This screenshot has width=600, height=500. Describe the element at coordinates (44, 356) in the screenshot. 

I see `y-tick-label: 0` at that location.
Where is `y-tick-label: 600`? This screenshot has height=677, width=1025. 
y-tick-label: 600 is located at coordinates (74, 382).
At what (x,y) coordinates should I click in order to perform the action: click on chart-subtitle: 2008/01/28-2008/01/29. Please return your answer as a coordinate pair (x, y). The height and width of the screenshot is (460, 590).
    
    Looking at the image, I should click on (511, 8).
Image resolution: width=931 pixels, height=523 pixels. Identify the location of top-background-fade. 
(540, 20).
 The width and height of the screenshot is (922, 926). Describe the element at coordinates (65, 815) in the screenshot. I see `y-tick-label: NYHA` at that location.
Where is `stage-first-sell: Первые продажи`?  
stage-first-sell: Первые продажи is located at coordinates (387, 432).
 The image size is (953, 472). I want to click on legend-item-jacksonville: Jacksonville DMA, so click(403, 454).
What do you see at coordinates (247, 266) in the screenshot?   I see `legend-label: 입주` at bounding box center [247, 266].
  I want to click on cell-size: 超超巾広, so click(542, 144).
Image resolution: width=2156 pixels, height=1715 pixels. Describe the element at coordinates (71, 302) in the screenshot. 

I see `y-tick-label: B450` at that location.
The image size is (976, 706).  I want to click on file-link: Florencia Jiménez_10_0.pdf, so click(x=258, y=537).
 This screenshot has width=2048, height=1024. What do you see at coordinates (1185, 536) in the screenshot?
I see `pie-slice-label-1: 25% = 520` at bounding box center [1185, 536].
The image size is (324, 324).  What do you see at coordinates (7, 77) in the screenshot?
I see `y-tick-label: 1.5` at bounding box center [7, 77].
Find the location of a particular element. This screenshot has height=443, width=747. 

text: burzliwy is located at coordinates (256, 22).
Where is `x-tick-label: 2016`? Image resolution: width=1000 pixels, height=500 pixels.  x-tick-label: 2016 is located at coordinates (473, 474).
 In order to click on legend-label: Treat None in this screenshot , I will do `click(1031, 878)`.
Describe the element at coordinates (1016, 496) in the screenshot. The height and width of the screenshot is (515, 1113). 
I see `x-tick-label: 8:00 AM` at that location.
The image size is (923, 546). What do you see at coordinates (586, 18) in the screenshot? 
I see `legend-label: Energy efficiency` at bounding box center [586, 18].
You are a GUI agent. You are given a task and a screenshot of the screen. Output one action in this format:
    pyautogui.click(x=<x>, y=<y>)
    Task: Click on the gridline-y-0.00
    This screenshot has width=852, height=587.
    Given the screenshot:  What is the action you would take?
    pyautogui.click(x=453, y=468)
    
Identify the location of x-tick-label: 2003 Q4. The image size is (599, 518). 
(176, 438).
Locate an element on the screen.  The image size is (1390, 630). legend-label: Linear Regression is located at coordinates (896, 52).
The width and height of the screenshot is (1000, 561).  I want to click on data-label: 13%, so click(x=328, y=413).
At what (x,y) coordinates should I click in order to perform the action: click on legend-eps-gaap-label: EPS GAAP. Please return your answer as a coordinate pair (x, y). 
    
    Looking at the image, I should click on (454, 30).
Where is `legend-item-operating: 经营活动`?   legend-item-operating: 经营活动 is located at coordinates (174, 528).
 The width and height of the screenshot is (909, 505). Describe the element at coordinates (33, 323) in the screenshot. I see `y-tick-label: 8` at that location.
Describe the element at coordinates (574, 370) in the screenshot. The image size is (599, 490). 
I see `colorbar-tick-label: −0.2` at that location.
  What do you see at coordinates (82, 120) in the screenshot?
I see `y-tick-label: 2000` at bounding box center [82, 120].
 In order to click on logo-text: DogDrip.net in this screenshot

+--

* Required work *
In the data above, switch every "Image resolution:" to "Screen size:" and give the lines again with nothing else changed.

* Output *
This screenshot has width=600, height=500. Describe the element at coordinates (44, 356) in the screenshot. 

I see `y-tick-label: 0` at that location.
Where is `y-tick-label: 600`? This screenshot has height=677, width=1025. 
y-tick-label: 600 is located at coordinates (74, 382).
At what (x,y) coordinates should I click in order to perform the action: click on chart-subtitle: 2008/01/28-2008/01/29. Please return your answer as a coordinate pair (x, y). The height and width of the screenshot is (460, 590).
    
    Looking at the image, I should click on (511, 8).
Screen size: width=931 pixels, height=523 pixels. Identify the location of top-background-fade. 
(540, 20).
 The width and height of the screenshot is (922, 926). Describe the element at coordinates (65, 815) in the screenshot. I see `y-tick-label: NYHA` at that location.
Where is `stage-first-sell: Первые продажи`?  
stage-first-sell: Первые продажи is located at coordinates (387, 432).
 The image size is (953, 472). I want to click on legend-item-jacksonville: Jacksonville DMA, so click(403, 454).
What do you see at coordinates (247, 266) in the screenshot?   I see `legend-label: 입주` at bounding box center [247, 266].
  I want to click on cell-size: 超超巾広, so click(542, 144).
Screen size: width=2156 pixels, height=1715 pixels. Describe the element at coordinates (71, 302) in the screenshot. 

I see `y-tick-label: B450` at that location.
The image size is (976, 706).  I want to click on file-link: Florencia Jiménez_10_0.pdf, so click(x=258, y=537).
 This screenshot has width=2048, height=1024. What do you see at coordinates (1185, 536) in the screenshot?
I see `pie-slice-label-1: 25% = 520` at bounding box center [1185, 536].
The image size is (324, 324).  What do you see at coordinates (7, 77) in the screenshot?
I see `y-tick-label: 1.5` at bounding box center [7, 77].
Find the location of a particular element. This screenshot has height=443, width=747. 

text: burzliwy is located at coordinates (256, 22).
Where is `x-tick-label: 2016`? Screen size: width=1000 pixels, height=500 pixels.  x-tick-label: 2016 is located at coordinates (473, 474).
 In order to click on legend-label: Treat None in this screenshot , I will do `click(1031, 878)`.
Describe the element at coordinates (1016, 496) in the screenshot. The height and width of the screenshot is (515, 1113). 
I see `x-tick-label: 8:00 AM` at that location.
The image size is (923, 546). What do you see at coordinates (586, 18) in the screenshot? 
I see `legend-label: Energy efficiency` at bounding box center [586, 18].
You are a GUI agent. You are given a task and a screenshot of the screen. Output one action in this format:
    pyautogui.click(x=<x>, y=<y>)
    Task: Click on the gridline-y-0.00
    This screenshot has width=852, height=587.
    Given the screenshot:  What is the action you would take?
    pyautogui.click(x=453, y=468)
    
Identify the location of x-tick-label: 2003 Q4. The image size is (599, 518). 
(176, 438).
Locate an element on the screen.  The image size is (1390, 630). legend-label: Linear Regression is located at coordinates (896, 52).
The width and height of the screenshot is (1000, 561).  I want to click on data-label: 13%, so click(x=328, y=413).
At what (x,y) coordinates should I click in order to perform the action: click on legend-eps-gaap-label: EPS GAAP. Please return your answer as a coordinate pair (x, y). 
    
    Looking at the image, I should click on (454, 30).
Where is `legend-item-operating: 经营活动`?   legend-item-operating: 经营活动 is located at coordinates (174, 528).
 The width and height of the screenshot is (909, 505). Describe the element at coordinates (33, 323) in the screenshot. I see `y-tick-label: 8` at that location.
Describe the element at coordinates (574, 370) in the screenshot. The image size is (599, 490). 
I see `colorbar-tick-label: −0.2` at that location.
  What do you see at coordinates (82, 120) in the screenshot?
I see `y-tick-label: 2000` at bounding box center [82, 120].
 In order to click on logo-text: DogDrip.net in this screenshot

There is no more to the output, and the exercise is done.